» What to work on:
Below are entries; copy exactly the lines from the one with "Viewport: 800px width, 782px" through the one with "Task: Click the Invite button", both included, and leave out the rest.

» Recorded information:
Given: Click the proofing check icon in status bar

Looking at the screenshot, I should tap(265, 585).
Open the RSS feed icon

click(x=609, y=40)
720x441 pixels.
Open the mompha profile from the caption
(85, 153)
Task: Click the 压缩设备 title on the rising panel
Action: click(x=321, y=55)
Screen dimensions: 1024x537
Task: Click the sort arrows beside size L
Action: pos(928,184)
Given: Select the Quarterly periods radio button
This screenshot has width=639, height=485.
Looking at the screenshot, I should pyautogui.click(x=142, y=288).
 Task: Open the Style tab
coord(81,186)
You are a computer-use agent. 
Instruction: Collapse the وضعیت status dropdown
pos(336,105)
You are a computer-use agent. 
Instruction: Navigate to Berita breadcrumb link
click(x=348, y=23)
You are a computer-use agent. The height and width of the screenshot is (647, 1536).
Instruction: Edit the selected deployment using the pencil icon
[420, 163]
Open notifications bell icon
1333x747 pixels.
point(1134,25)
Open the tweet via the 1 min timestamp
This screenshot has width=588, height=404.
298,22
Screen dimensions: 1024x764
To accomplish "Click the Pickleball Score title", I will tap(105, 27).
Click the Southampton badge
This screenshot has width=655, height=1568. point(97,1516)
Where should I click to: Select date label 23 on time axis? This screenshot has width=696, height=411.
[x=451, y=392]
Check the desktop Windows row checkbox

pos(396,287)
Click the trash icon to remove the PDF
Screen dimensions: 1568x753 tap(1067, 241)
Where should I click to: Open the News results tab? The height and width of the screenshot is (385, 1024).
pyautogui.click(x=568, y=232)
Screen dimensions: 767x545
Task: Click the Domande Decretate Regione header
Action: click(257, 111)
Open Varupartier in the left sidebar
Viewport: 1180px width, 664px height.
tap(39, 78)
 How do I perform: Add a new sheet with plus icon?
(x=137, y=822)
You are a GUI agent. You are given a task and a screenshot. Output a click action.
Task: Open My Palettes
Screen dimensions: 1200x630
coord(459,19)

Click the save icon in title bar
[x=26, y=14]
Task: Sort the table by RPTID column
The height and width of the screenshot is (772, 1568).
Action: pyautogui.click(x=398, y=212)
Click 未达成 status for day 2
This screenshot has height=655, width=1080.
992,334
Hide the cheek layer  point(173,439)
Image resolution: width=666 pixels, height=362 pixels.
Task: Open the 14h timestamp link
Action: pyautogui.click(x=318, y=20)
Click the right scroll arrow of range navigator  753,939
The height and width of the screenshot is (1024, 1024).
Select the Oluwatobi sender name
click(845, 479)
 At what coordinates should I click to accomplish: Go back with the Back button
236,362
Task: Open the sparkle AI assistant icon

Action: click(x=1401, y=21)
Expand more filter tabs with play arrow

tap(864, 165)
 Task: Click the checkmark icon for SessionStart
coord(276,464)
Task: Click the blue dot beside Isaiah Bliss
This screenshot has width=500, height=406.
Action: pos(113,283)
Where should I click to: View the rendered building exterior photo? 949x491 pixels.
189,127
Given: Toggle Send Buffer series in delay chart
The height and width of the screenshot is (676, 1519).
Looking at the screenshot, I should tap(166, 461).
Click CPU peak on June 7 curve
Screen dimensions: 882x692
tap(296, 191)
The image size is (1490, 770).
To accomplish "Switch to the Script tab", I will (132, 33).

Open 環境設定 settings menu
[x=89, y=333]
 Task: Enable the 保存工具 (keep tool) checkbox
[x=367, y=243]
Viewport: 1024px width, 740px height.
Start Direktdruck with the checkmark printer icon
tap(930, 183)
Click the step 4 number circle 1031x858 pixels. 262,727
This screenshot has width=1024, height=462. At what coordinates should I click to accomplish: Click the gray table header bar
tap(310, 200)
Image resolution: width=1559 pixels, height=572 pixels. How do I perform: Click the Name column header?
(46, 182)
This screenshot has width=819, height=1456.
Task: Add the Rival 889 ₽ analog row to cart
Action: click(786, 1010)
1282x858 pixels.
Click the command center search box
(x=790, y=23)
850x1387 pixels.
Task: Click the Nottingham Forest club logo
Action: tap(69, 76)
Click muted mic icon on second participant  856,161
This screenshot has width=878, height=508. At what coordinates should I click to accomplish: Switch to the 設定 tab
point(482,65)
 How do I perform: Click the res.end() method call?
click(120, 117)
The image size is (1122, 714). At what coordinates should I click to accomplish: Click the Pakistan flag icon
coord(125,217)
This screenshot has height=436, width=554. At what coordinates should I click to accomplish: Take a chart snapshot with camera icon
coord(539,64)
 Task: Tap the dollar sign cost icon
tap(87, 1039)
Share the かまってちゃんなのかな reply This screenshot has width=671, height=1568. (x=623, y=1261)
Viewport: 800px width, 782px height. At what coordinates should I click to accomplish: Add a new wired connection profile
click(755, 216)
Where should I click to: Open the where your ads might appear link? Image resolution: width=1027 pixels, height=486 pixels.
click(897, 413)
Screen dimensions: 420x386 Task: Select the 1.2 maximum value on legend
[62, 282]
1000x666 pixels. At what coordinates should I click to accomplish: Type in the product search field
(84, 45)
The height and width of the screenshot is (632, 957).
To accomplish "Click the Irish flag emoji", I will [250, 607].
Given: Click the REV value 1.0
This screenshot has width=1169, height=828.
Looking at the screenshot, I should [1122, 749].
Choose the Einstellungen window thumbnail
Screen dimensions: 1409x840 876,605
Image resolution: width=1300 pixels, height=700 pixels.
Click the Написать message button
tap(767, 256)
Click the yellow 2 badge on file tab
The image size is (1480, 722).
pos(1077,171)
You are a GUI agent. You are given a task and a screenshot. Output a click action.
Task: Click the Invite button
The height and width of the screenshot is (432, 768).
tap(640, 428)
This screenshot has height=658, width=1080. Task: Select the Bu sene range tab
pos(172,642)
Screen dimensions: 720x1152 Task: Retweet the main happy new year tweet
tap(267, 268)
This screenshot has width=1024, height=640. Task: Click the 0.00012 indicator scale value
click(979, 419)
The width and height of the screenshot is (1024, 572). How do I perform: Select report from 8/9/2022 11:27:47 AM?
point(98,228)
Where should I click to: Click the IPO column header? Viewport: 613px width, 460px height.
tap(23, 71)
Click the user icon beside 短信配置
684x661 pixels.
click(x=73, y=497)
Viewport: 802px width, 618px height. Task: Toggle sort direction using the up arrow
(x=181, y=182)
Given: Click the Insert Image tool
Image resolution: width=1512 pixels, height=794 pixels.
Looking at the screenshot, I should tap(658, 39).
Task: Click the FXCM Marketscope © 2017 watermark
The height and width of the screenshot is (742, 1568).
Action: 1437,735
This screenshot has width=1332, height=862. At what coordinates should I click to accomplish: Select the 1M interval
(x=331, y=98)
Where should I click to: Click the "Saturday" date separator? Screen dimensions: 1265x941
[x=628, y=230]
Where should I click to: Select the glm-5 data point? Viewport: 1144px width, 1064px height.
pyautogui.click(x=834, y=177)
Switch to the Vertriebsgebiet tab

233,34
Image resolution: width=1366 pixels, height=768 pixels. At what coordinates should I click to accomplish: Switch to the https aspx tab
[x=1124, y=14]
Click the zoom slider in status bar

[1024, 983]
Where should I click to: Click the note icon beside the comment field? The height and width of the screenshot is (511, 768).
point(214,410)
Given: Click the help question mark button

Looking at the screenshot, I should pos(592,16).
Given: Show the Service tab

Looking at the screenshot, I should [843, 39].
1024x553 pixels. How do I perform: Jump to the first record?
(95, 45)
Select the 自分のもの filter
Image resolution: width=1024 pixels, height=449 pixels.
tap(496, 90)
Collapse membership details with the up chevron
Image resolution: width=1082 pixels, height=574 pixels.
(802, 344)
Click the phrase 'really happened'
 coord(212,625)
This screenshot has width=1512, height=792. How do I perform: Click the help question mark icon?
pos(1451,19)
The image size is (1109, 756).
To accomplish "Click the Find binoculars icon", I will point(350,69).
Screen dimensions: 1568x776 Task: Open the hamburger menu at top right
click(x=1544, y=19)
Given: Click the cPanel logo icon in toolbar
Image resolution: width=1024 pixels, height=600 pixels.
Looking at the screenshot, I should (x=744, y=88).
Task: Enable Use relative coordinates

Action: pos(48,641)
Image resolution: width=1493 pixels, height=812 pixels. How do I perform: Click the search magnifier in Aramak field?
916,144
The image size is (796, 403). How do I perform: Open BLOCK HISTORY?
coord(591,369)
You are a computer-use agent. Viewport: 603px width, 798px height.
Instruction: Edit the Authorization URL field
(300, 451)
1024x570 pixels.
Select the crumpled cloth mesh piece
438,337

» Result:
Viewport: 800px width, 782px height. At what coordinates should I click to accomplish: Add a new wired connection profile
click(755, 216)
Where should I click to: Open the where your ads might appear link? Image resolution: width=1027 pixels, height=486 pixels.
click(897, 413)
Screen dimensions: 420x386 Task: Select the 1.2 maximum value on legend
[62, 282]
1000x666 pixels. At what coordinates should I click to accomplish: Type in the product search field
(84, 45)
The height and width of the screenshot is (632, 957).
To accomplish "Click the Irish flag emoji", I will [250, 607].
Given: Click the REV value 1.0
This screenshot has width=1169, height=828.
Looking at the screenshot, I should [1122, 749].
Choose the Einstellungen window thumbnail
Screen dimensions: 1409x840 876,605
Image resolution: width=1300 pixels, height=700 pixels.
Click the Написать message button
tap(767, 256)
Click the yellow 2 badge on file tab
The image size is (1480, 722).
pos(1077,171)
You are a GUI agent. You are given a task and a screenshot. Output a click action.
Task: Click the Invite button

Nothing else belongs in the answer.